Re: [PATCH -v2 4/7] x86, NMI, Rewrite NMI handler

From: Robert Richter
Date: Mon Sep 27 2010 - 05:41:52 EST


On 26.09.10 20:57:03, Huang Ying wrote:
> The original NMI handler is quite outdated in many aspects. This patch
> try to fix it.
>
> The order to process the NMI sources are changed as follow:
>
> notify_die(DIE_NMI_IPI);
> notify_die(DIE_NMI);
> /* process io port 0x61 */
> nmi_watchdog_touch();
> notify_die(DIE_NMIUNKNOWN);
> unknown_nmi();
>
> DIE_NMI_IPI is used to process CPU specific NMI sources, such as perf
> event, oprofile, crash IPI, etc. While DIE_NMI is used to process
> non-CPU-specific NMI sources, such as APEI (ACPI Platform Error
> Interface) GHES (Generic Hardware Error Source), etc. Non-CPU-specific
> NMI sources can be processed on any CPU,
>
> DIE_NMI_IPI must be processed before DIE_NMI. For example, perf event
> trigger a NMI on CPU 1, at the same time, APEI GHES trigger another
> NMI on CPU 0. If DIE_NMI is processed before DIE_NMI_IPI, it is
> possible that APEI GHES is processed on CPU 1, while unknown NMI is
> gotten on CPU 0.

I think macro names DIE_NMI_IPI and DIE_NMI should be swapped as
e.g. the perf nmi is actually local and non-IPI.

We might consider to rework the IPI thing completly, but may be in a
follow-on patch.

>
> In this new order of processing, performance sensitive NMI sources
> such as oprofile or perf event will have better performance because
> the time consuming IO port reading is done after them.
>
> Only one NMI is eaten for each NMI handler call, even for PCI SERR and
> IOCHK NMIs. Because one NMI should be raised for each of them, eating
> too many NMI will cause unnecessary unknown NMI.
>
> The die value used in NMI sources are fixed accordingly.
>
> The NMI handler in the patch is designed by Andi Kleen.

## GIVEN INFORMATION
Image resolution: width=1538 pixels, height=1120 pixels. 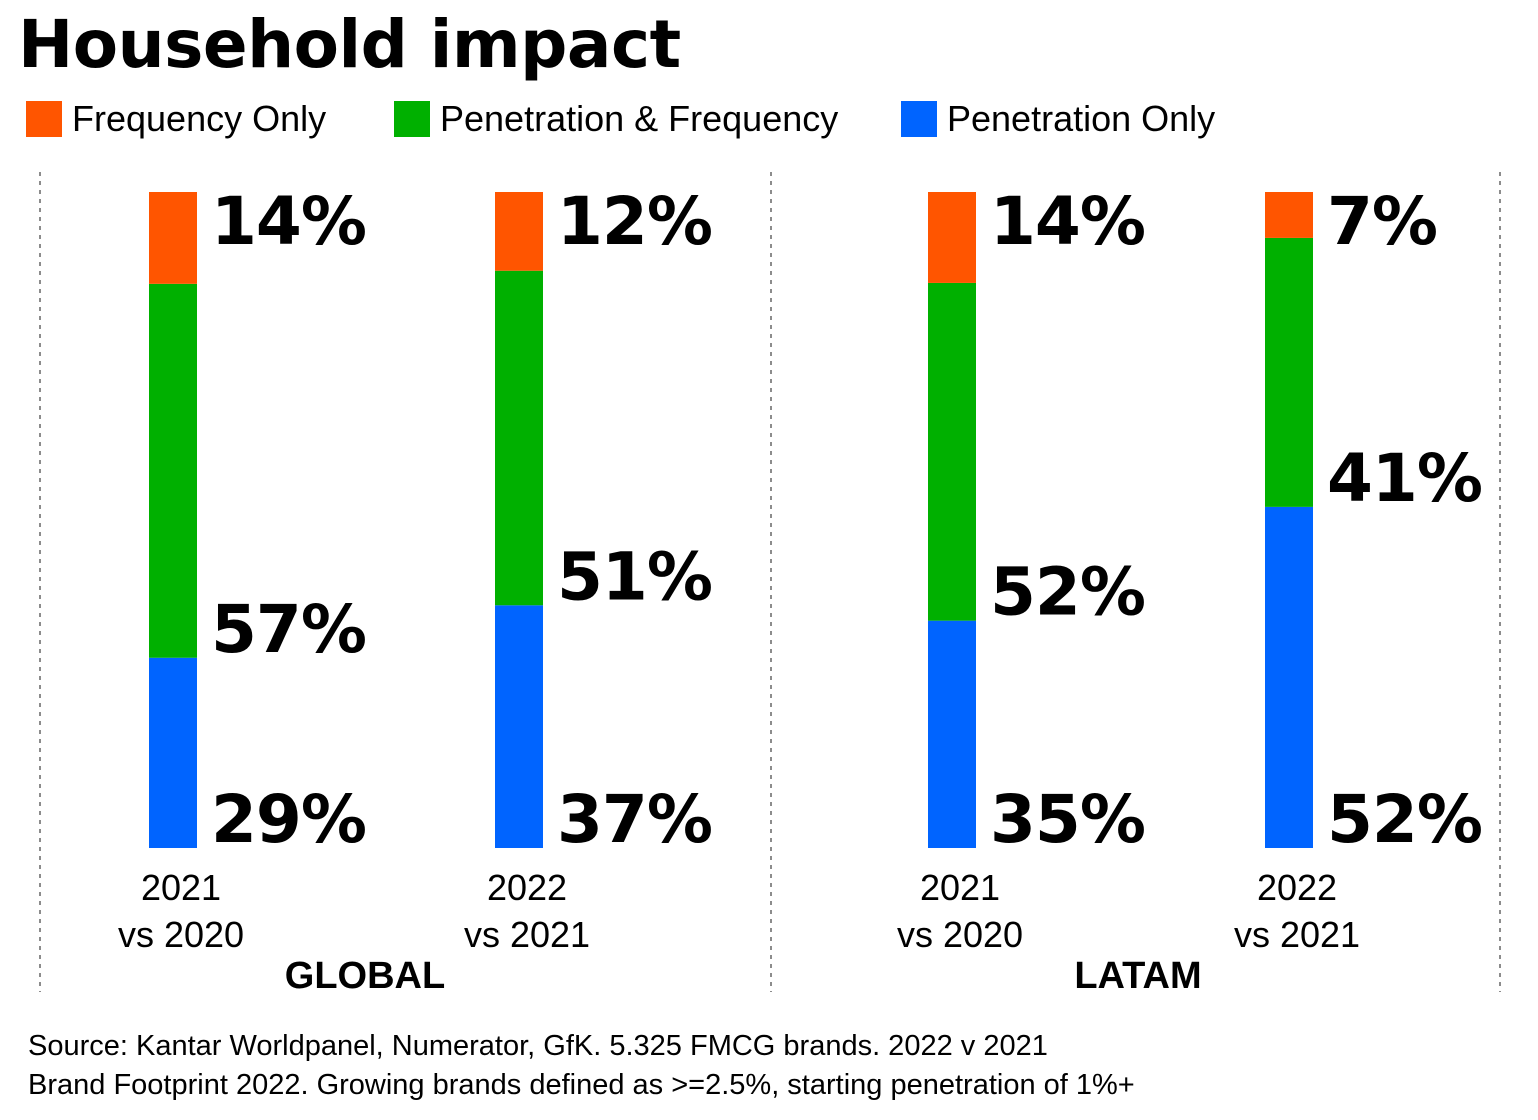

## WHAT YOU WILL DO
1/ Answer these questions from the NMI handler message:
(a) Which CPU-specific NMI sources does it list as handled through DIE_NMI_IPI?
(b) Which two macro names does the reply suggest swapping?
(c) Who designed the NMI handler in the patch?
2/ Write a continuation of the NMI handler message, starting after its final sentence.
The data are not needed for anything here.

## YOUR WRITTEN ANSWERS
1/
(a) Perf event, oprofile, and crash IPI.
(b) DIE_NMI_IPI and DIE_NMI.
(c) Andi Kleen.

2/
>
>
> v2:
>
> - Split process NMI reason (0x61) on non-BSP into another patch
>
> Signed-off-by: Huang Ying <ying.huang@xxxxxxxxx>
> ---
> arch/x86/kernel/cpu/perf_event.c | 1
> arch/x86/kernel/traps.c | 80 +++++++++++++++++++-------------------
> arch/x86/oprofile/nmi_int.c | 1
> arch/x86/oprofile/nmi_timer_int.c | 2
> drivers/char/ipmi/ipmi_watchdog.c | 2
> drivers/watchdog/hpwdt.c | 2
> 6 files changed, 43 insertions(+), 45 deletions(-)
>
> --- a/arch/x86/kernel/cpu/perf_event.c
> +++ b/arch/x86/kernel/cpu/perf_event.c
> @@ -1247,7 +1247,6 @@ perf_event_nmi_handler(struct notifier_b
> return NOTIFY_DONE;
>
> switch (cmd) {
> - case DIE_NMI:
> case DIE_NMI_IPI:

See my comment above. Same is true for oprofile and some other
handlers below. It isn't an IPI and should be case DIE_NMI: instead.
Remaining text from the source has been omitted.